Console output Number of categories: 1001 Start download to NCS... ******************************************************************************* inception-v1 on NCS ******************************************************************************* 674 mouse, computer mouse 0.99512 663 modem 0.0037899 614 joystick 0.00031853 528 desktop computer 0.00021553 623 lens cap, lens cover 0.0001626 ******************************************************************************* Finished
Test picture
We uploaded this photo to Movidius and drove it through Inception. It can be seen that the network with ~ 99% confidence believes that the picture shows a computer mouse (thanks to our hint :)), the modem is in second place with close to 0% confidence, and so on. The grid is right, so congratulations on your first neuron, successfully launched on this device!
Conclusion
In the end I would like to list the main advantages and disadvantages of the device.
First bad news:
- The device officially supports work only with Raspbian OS or Ubuntu 16.04 LTS.
- The device and its SDK currently only support files with weights of neural networks in the Caffe and Tensorflow format.
- Only predictions (inference) can be made on the device, and models cannot be trained.
Good news:
- You can run neurons on the Raspberry Pi!
- Very simple python / C API.
- Low power consumption (1 W), the device is powered by USB.
- Very fast for such a compact device: for example, preprocessing photos ~ 800x800 and running it through Inception_v1 takes ~ 120-130 milliseconds.
- There is a collection of ready-to-run open-source models (the so-called Model Zoo ).
- Interestingly, you can connect several NCS at once, which will work out of the box in parallel mode. However, we have not tested it yet.

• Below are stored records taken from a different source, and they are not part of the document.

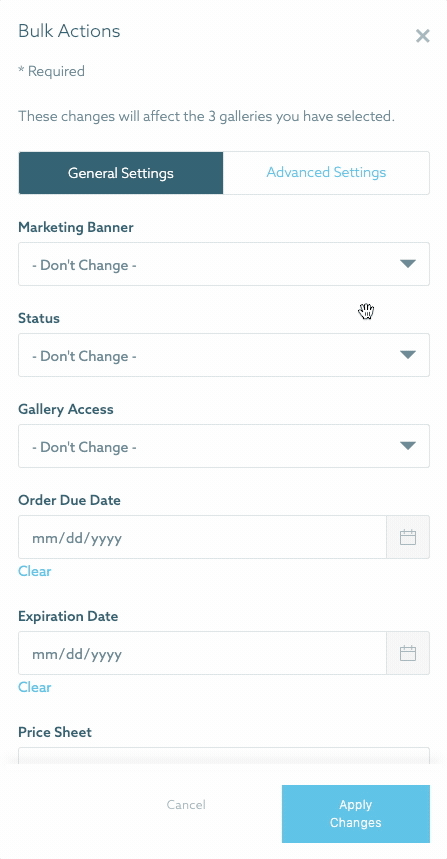447x859 pixels.
Task: Click the Gallery Access dropdown arrow
Action: click(x=408, y=446)
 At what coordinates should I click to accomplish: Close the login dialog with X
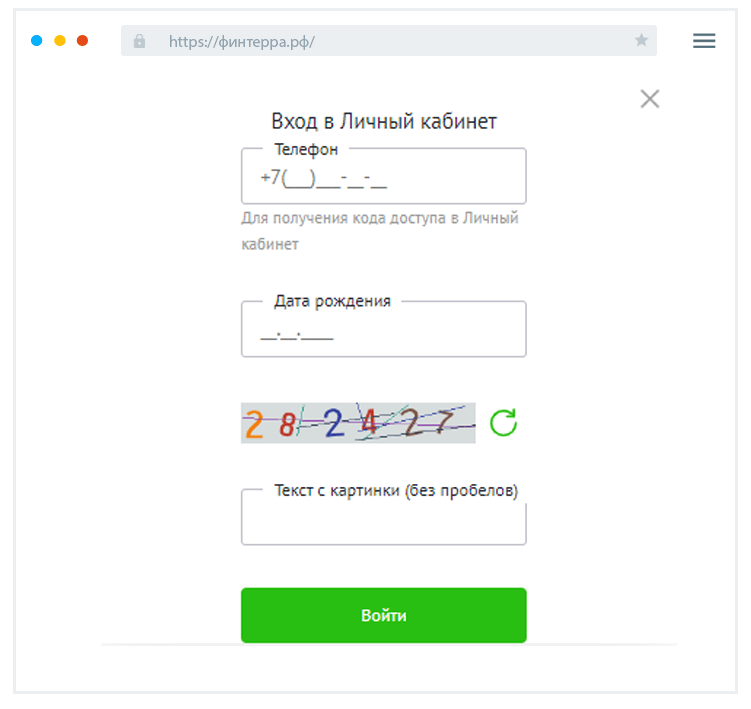[650, 98]
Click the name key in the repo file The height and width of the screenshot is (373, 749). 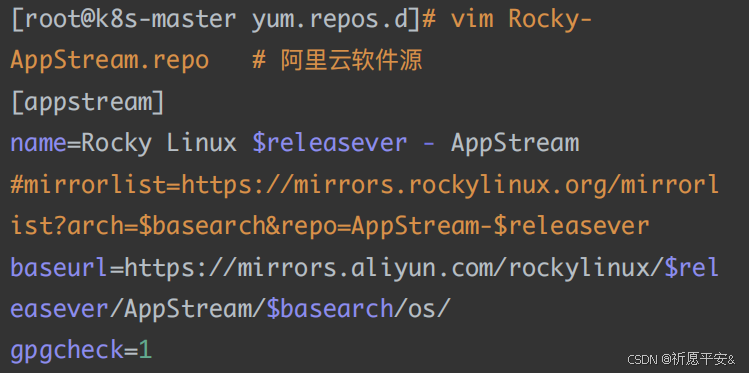[39, 143]
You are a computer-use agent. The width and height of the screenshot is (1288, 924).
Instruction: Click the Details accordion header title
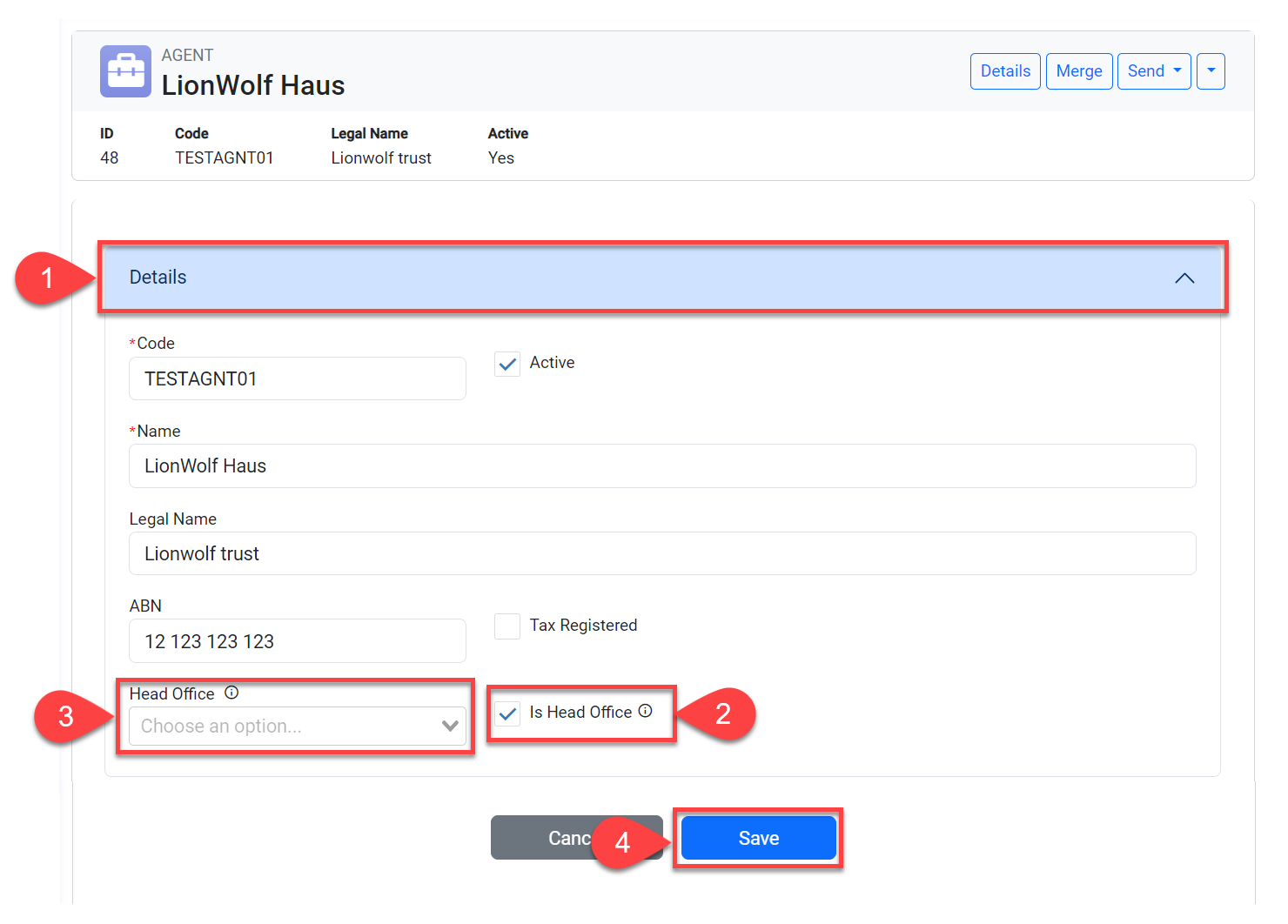[158, 278]
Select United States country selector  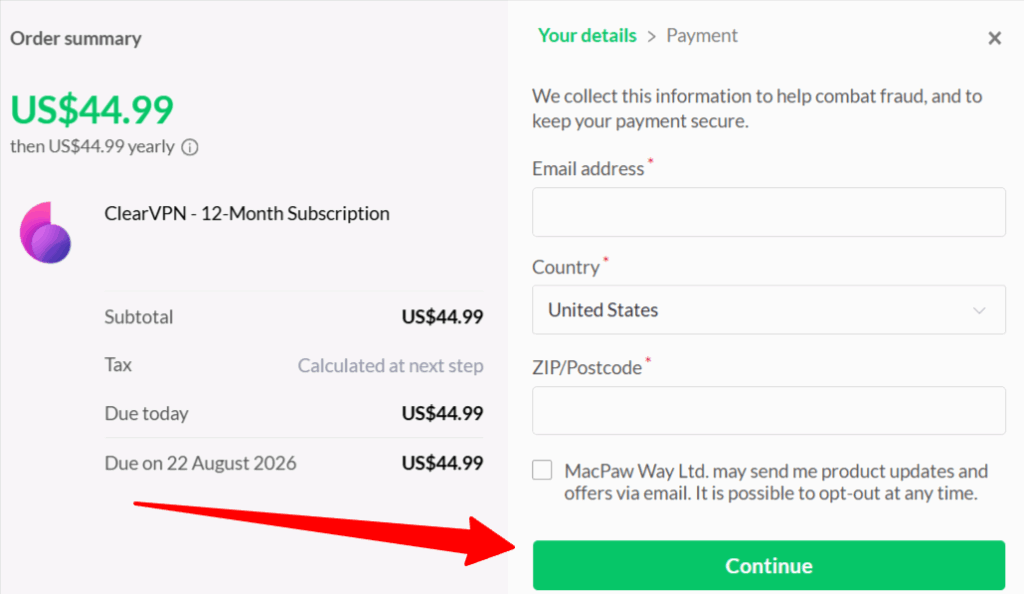pyautogui.click(x=603, y=310)
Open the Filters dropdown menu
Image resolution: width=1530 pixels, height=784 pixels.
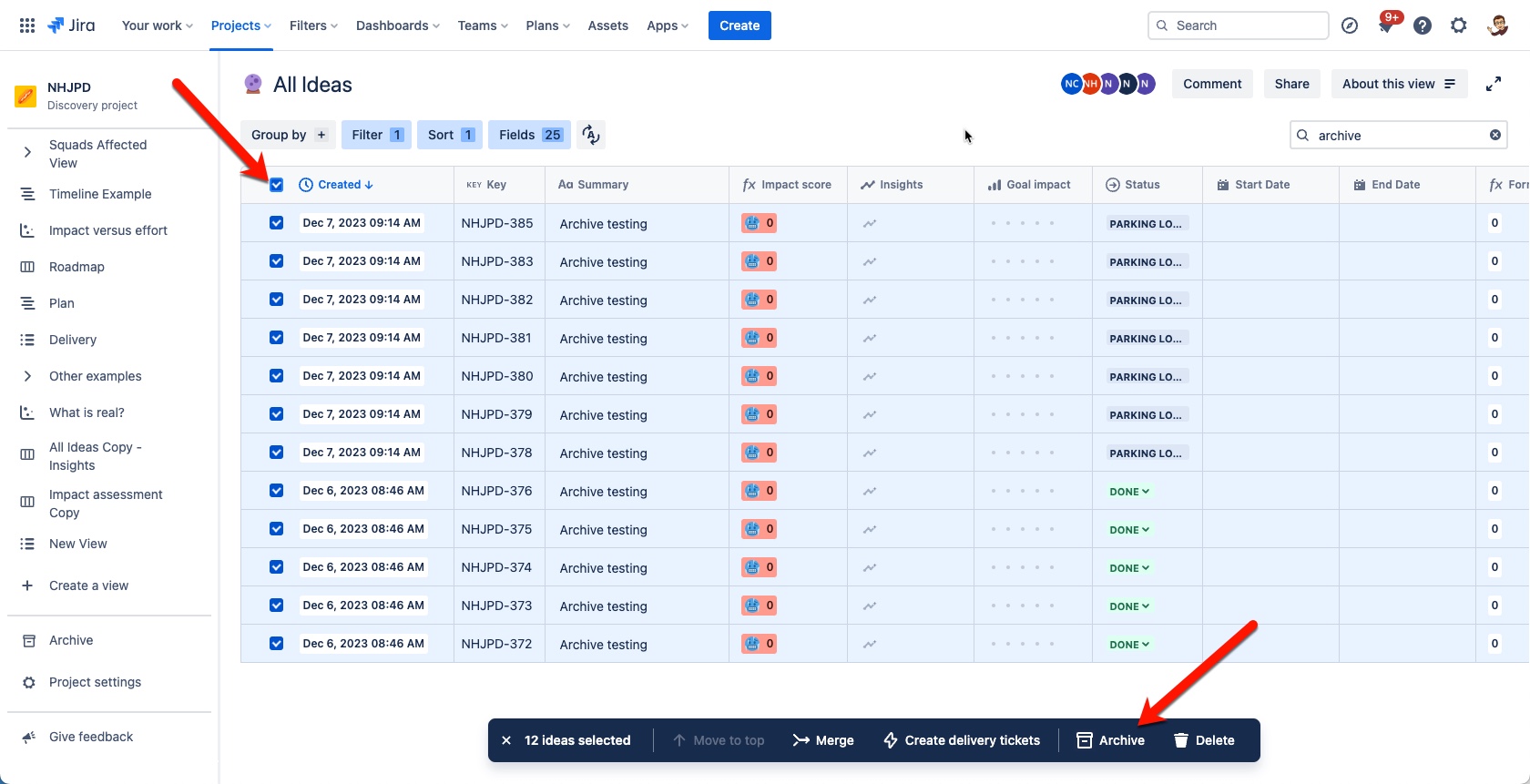click(313, 25)
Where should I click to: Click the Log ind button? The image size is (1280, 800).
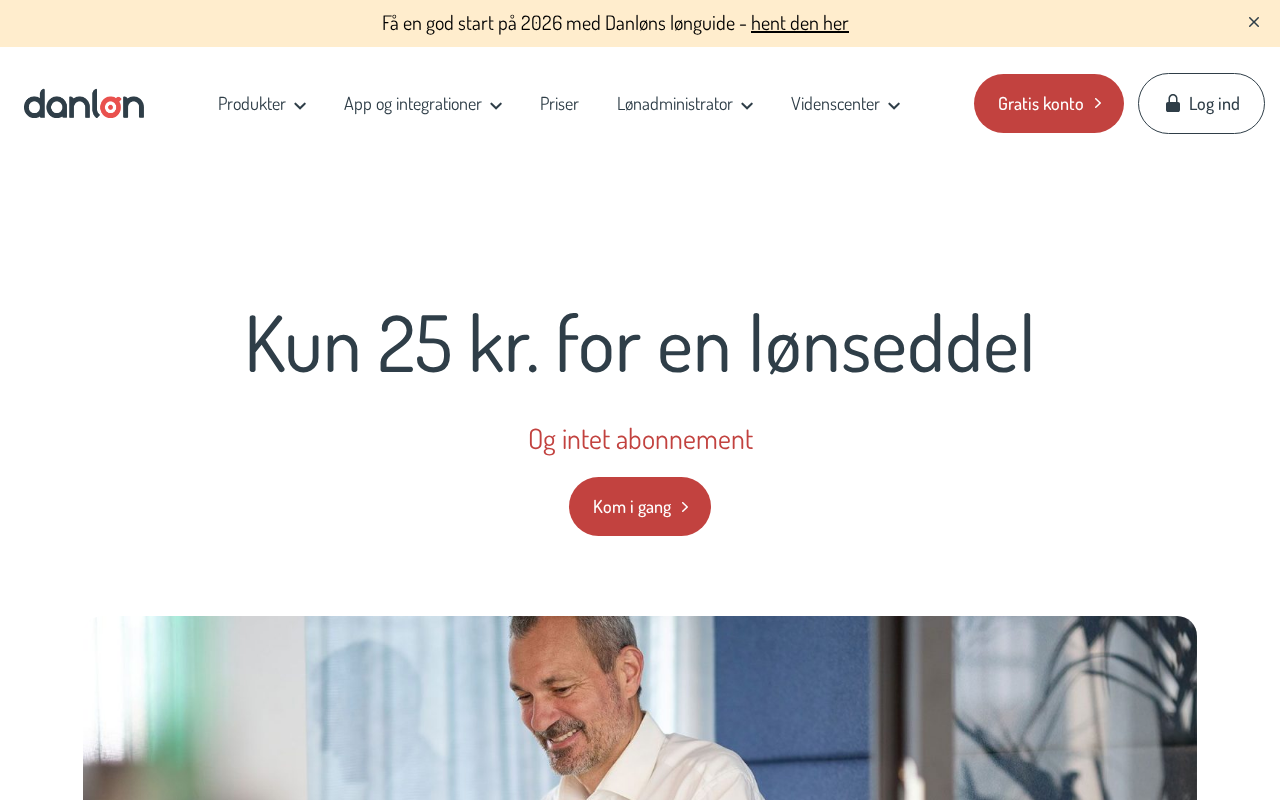[1201, 103]
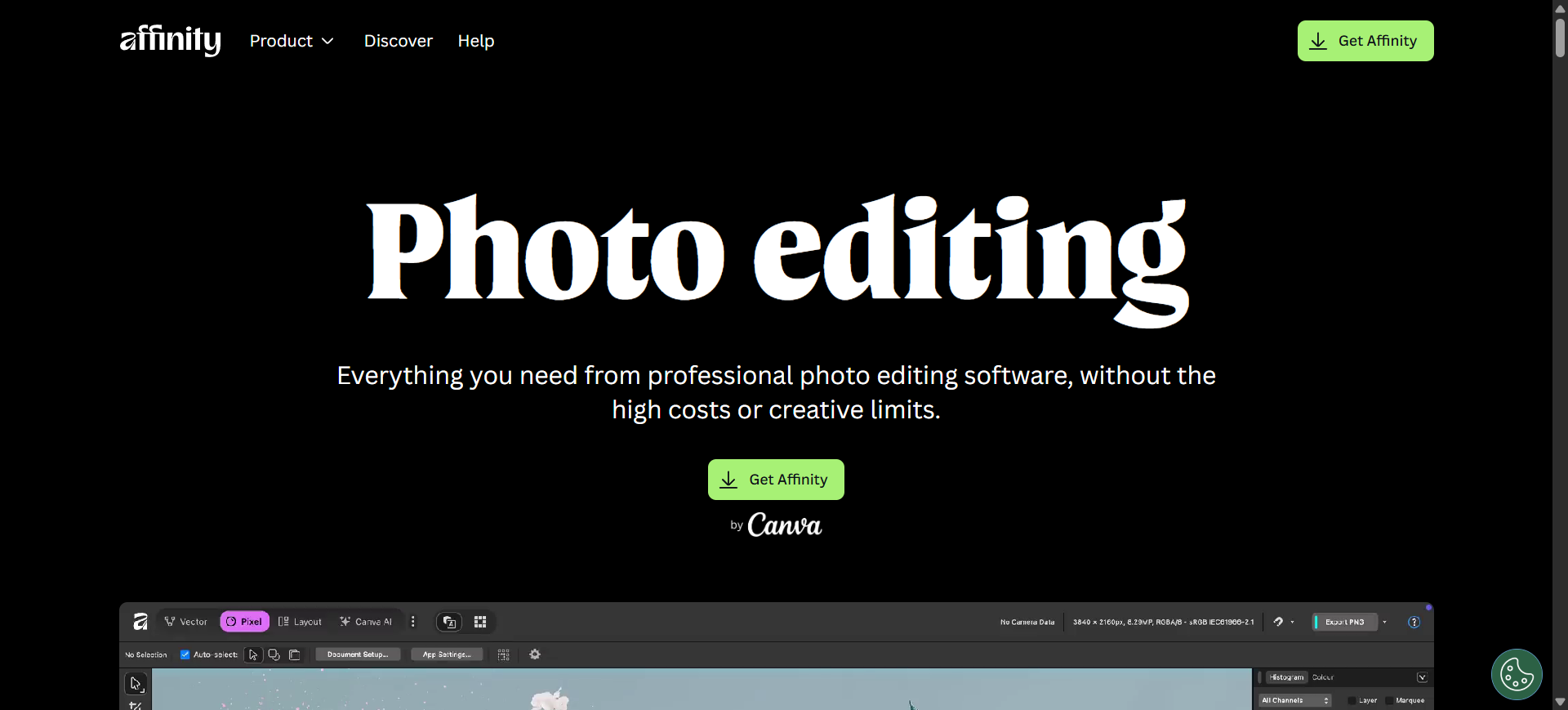Switch to the Vector studio tab

pos(186,622)
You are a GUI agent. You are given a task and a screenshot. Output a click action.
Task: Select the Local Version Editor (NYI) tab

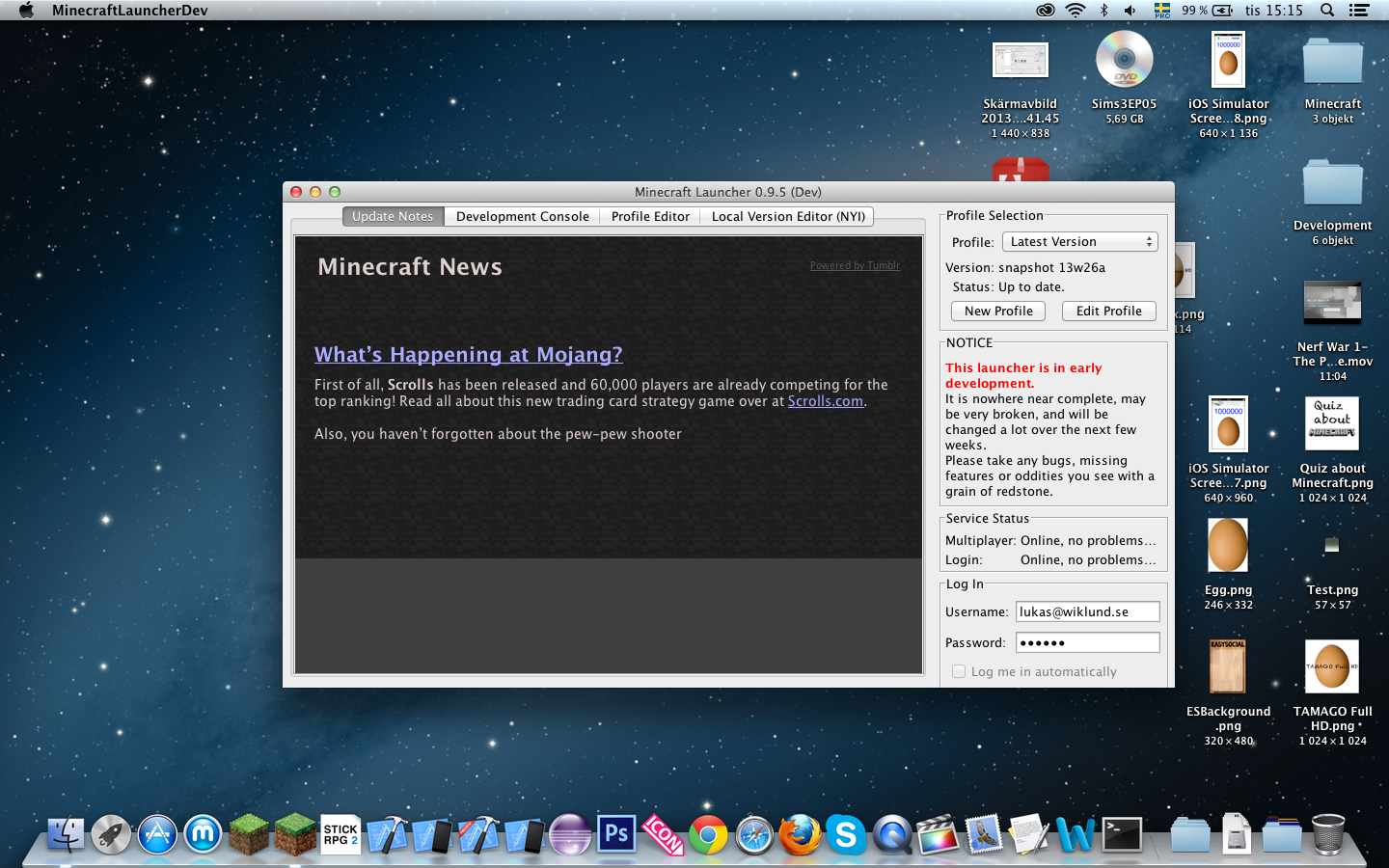pos(787,217)
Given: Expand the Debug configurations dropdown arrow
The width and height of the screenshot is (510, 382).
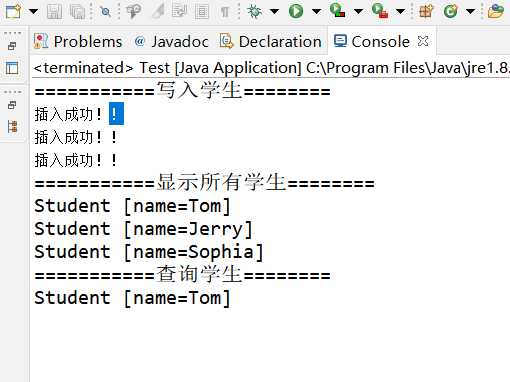Looking at the screenshot, I should pyautogui.click(x=274, y=12).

So Intel suggests using Movidiuses to speed up computingOf course, this device has analogues.
One of them - and the most promising so far - is
Gyrfalcon Technology Laceli , which has 28 times more performance and 90 times more energy efficiency. The only obstacle to buying is that the device has not yet entered the market.
Another competitor that has long been on the market is
NVIDIA Jetson TX2 . Differences:
- Very different price categories ($ 559 vs. $ 83)
- Different capacities (two CPU cores on Denver 2 architecture, four ARM Cortex A57 cores and a 256-core Pascal GPU versus one Myriad 2)
- Different form factor: Jetson is much bigger, NCS compact
- Both devices solve the same problem - the task of introducing neurons on board something: a car, a UAV, etc.
If interested, we will write in the near future another article about using Jetson TX2 for neural networks. Thank you for your attention and have a nice day)
PS Intel announced the launch of a
competition for optimizing neural networks for the Intel Movidius Neural Compute Stick. Registration is until January 26, the end of the competition - March 15.